De nationale parlementen van de lidstaten van de Europese Unie hebben de mogelijkheid om bij nieuwe voorstellen voor Europese wetgeving aan te geven dat het onderwerp van een wetsvoorstel niet op Europees niveau, maar op landelijk, provinciaal of gemeentelijk niveau thuishoort.

  • meer informatie

4.

Parlementaire debatten

Voorafgaand aan besprekingen in de Raden van ministers voert de betreffende Kamercommissie als regel overleg met de bewindslieden over hun inbreng. Als er aanleiding is dan kunnen tijdens een tweeminutendebat5 plenair moties worden ingediend. Ook de uitkomst van het overleg in Brussel kunnen reden zijn voor overleg en moties.

Voorafgaand aan Europese Toppen is er een debat met de minister-president over de belangrijkste te bespreken punten. Vaak worden na dit debat moties in stemming gebracht. Ook de uitkomst van Europese Toppen is reden om te debatteren.
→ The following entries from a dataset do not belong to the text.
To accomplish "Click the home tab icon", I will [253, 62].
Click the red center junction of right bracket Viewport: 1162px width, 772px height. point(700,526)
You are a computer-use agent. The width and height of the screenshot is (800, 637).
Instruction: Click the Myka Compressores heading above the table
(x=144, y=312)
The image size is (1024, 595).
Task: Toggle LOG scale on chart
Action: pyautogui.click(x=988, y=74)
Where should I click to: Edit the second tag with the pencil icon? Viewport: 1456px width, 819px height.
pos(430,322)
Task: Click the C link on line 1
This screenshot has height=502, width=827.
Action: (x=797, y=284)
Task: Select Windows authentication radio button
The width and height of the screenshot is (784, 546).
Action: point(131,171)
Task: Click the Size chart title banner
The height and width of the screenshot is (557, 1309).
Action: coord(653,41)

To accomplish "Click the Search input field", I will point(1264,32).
Jaarlijks debatteert de Tweede Kamer over de Staat van de Unie. Daaraan nemen ook de leiders (parlementsleden) van de Nederlandse delegaties in het Europees Parlement deel. De Eerste Kamer houdt jaarlijks algemene Europese beschouwingten.


  • 1. 
    Het Europees Parlement (EP) vertegenwoordigt ruim 450 miljoen Europeanen en bestaat momenteel uit 720 afgevaardigden (inclusief voorzitter). Nederland heeft 31 zetels in het Europees Parlement. Het Europees Parlement wordt geacht een stem te geven aan de volkeren van de 27 landen die aan de Unie deelnemen, en vooral te letten op het belang van de Unie in zijn geheel.
     
  • 2. 
    De leden van de Tweede Kamer worden in principe eens in de vier jaar gekozen op basis van het stelsel van evenredige vertegenwoordiging. Ook na de val van een kabinet worden bijna altijd verkiezingen gehouden. Kiesgerechtigd zijn alle Nederlanders die op de dag van de kandidaatstelling 18 jaar of ouder zijn, mits niet het kiesrecht vanwege een veroordeling is ontnomen.
     
  • 3. 
    De Tweede Kamer is deel van de volksvertegen­woor­di­ging. Zij speelt een belangrijke rol bij de totstandkoming van wetten, controleert de regering en beslist over de vraag of een kabinet (of bewindspersoon) genoeg vertrouwen heeft.
     
  • 4. 
    In Nederland vonden vanaf 1979 iedere vijf jaar verkiezingen plaats voor de Nederlandse volksvertegenwoordigers in het Europees Parlement. De opkomst daalde van 58,1 procent van de kiesgerechtigden in 1979 naar een dieptepunt van onder de 30 procent in 1999. Sinds 2004 ligt het opkomstpercentage tussen de 30 en 46 procent. De verkiezingen waren op 6 juni 2024.
     
  • 5.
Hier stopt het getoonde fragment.